When we were little, Mammie used to take in lodgers and we still have one, Mr Delgado who has one of the rooms downstairs. He is a salesman, from the Cockpit Country and a direct descendent of the Maroons, who, by the way, hate the British. Mr Delgado loves to tell stories, and always the same one, how years ago the Maroons defeated the British when they tried to recapture the slaves that the Spanish set free after the British had taken Jamaica from Spain. The slaves headed up the mountains and forests into the remote Cockpit Country area of Jamaica and set up communities there.
The British soldiers tried to re-capture them several times but the Maroons, led by a woman called Nanny, outsmarted them. Eventually a truce was called and the Maroons won the right to virtually govern themselves. And every year, Mr Delgado tells us how they celebrate the fact that they were the first black people in the West Indies to gain their freedom nearly 100 years before Emancipation.

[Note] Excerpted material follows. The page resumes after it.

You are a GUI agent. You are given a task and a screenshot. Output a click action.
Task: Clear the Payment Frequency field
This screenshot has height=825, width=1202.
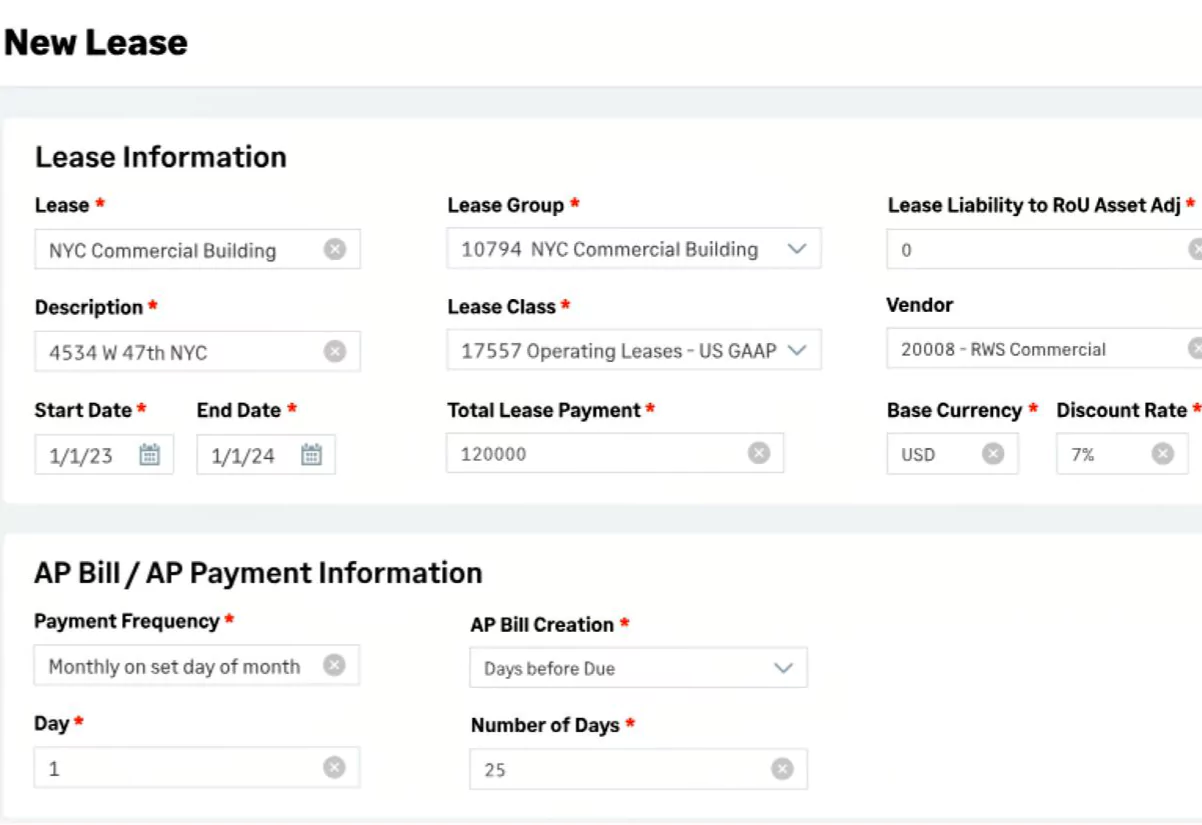334,666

Miss Wedderburn, who was my history teacher when I was at Alpha School, was very impressed the day I told the whole class the history of the Maroons – I didn’t tell her I’d heard the story so many times I could repeat it in my sleep and, no doubt, I’ll hear it again.
Viviana is my oldest sister but everyone calls her Vivie. Vivie’s my heroine because she is always prepared to speak up, usually against Sydney, for the “tots” which is the pet name the family use when they’re talking about Ruby, Dolly, Pearl and me.
At one time we had a lodger called Alfred Moncrieff, a coloured man from Clarendon. I didn’t like Mr Moncrieff one little bit and one day he told me to collect his dirty laundry from his room and give it to Cassie to wash. Well, I turned my back on him, tossed my head in the air and at the same time flicked the back of my skirt in a haughty manner (I saw Jean Harlow do this once in a film) and told him I wasn’t a servant.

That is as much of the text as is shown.